Available data:
--------------------------------
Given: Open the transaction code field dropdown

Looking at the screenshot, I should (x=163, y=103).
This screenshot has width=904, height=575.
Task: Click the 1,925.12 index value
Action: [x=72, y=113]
--------------------------------
Exercise instructions:
Repeat all the lines above, keeping them exactly as they are.

Solution:
Given: Open the transaction code field dropdown

Looking at the screenshot, I should (x=163, y=103).
This screenshot has width=904, height=575.
Task: Click the 1,925.12 index value
Action: [x=72, y=113]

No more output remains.